The EC which had originally offered between €5 and €15, conceded as much as €19.50 to Pfizer and $28.50 to Moderna (reduced in a subsequent deal to $25.50).
Researchers estimate that Pfizer and CEO Bourla, having jacked up the price, pocketed an excess of €31 billion. [3]
The structural weakness of the European Parliament was revealed by a Dutch MEP Mohammed Chahim who told the report’s authors, Investigate Europe, that he was unable to question the negotiators. The parliament is purely advisory and has no legislative authority.
That is the model for the Great Reset. Public assemblies will be purely advisory; there is no mechanism for the people to hold decision makers accountable. Corporations through their owners will exert influence as stakeholders; you own nothing and be happy. It is all there in Klaus Schwab’s book The Great Reset, which King Charles launched in June 2020, less than three months into the pandemic. Eat the bugs.
Now millions of doses of the Covid shot lie unused, nearing expiry before their recipients. Demand for injections is slowing. Eastern European countries have asked the EC to reduce supplies — Poland has a stockpile of 30 million doses — yet the bloc contracted with Pfizer and BioNTech for 1.8 billion doses this year and next. If fulfilled, Poland could end up with 100 million unused doses.
Bureaucrats might bleat that it was oversight, that the pressures of planning the Covid response over Zoom during lockdown led to errors. But the response had been planned in advance, with live exercises like Event 201 and the SPARS scenario, and was coordinated by a constellation of well-heeled intergovernmental organizations from the World Health Organization and the World Bank, to quasi-autonomous NGOs like the Global Vaccine Alliance and the World Economic Forum, along with the expertise of the world’s wealthiest corporations and individuals.

Problem:
Copy the passage about EU vaccine contracts, starting with "The EC which" and going on through "deal to $25.50).", and put "agreed to pay" in place of "conceded". Nothing in the lines that follow has any bearing on the passage about EU vaccine contracts.

Supplied data:
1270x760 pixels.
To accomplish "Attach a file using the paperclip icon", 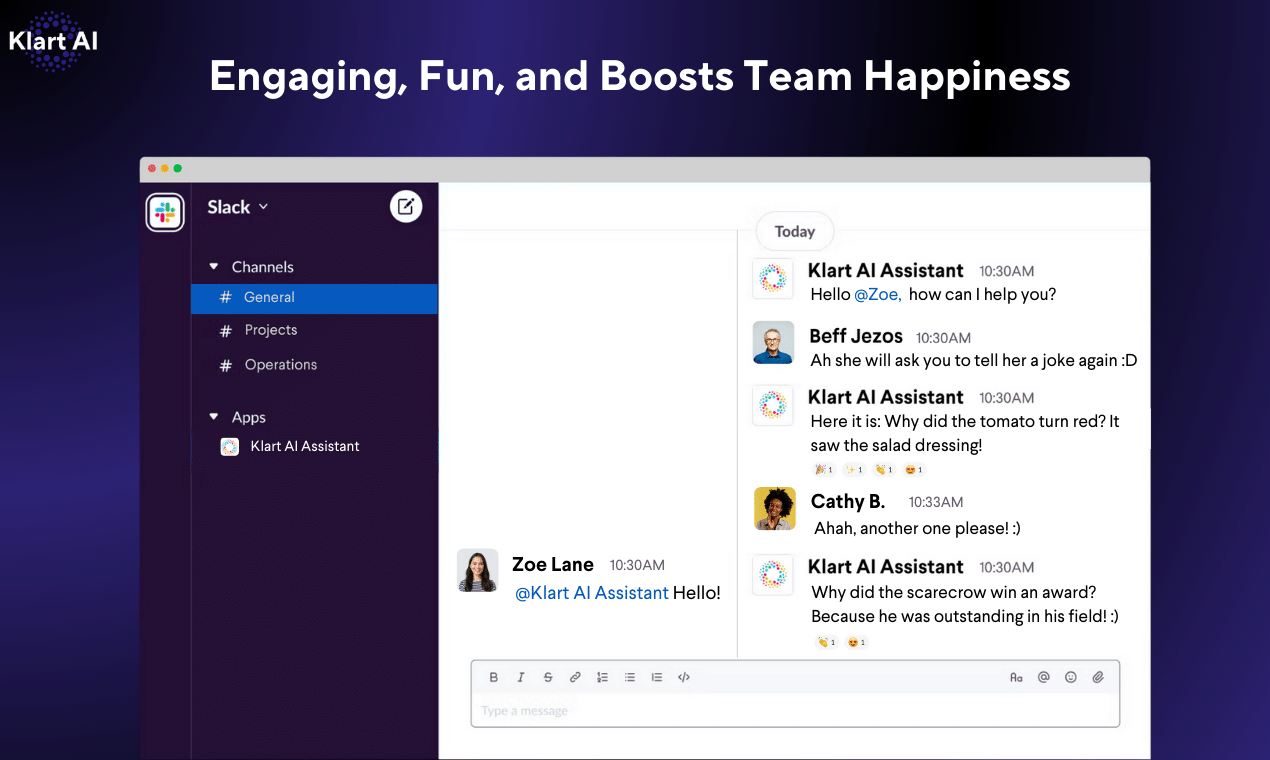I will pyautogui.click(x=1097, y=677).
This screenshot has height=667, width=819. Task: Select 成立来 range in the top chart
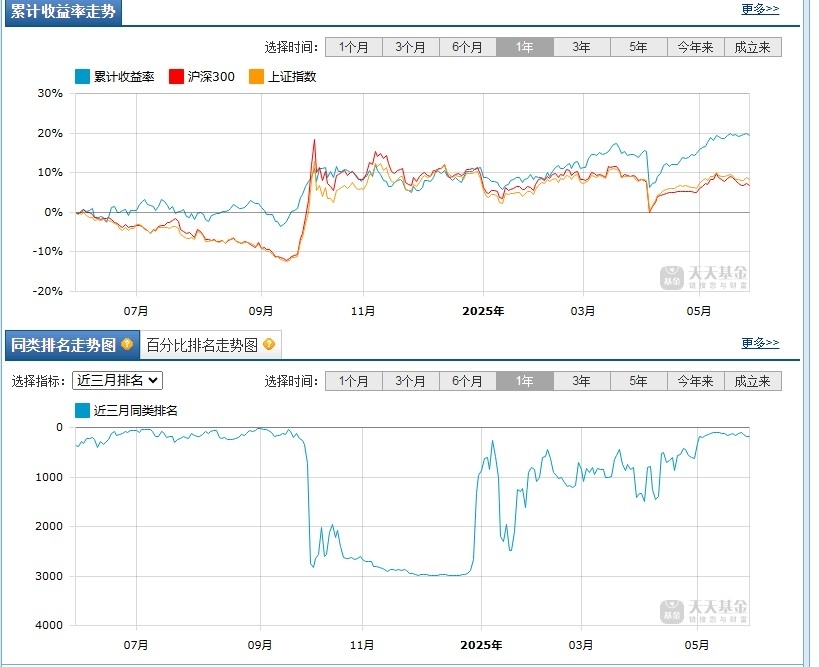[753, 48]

Task solution:
The EC which had originally offered between €5 and €15, agreed to pay as much as €19.50 to Pfizer and $28.50 to Moderna (reduced in a subsequent deal to $25.50).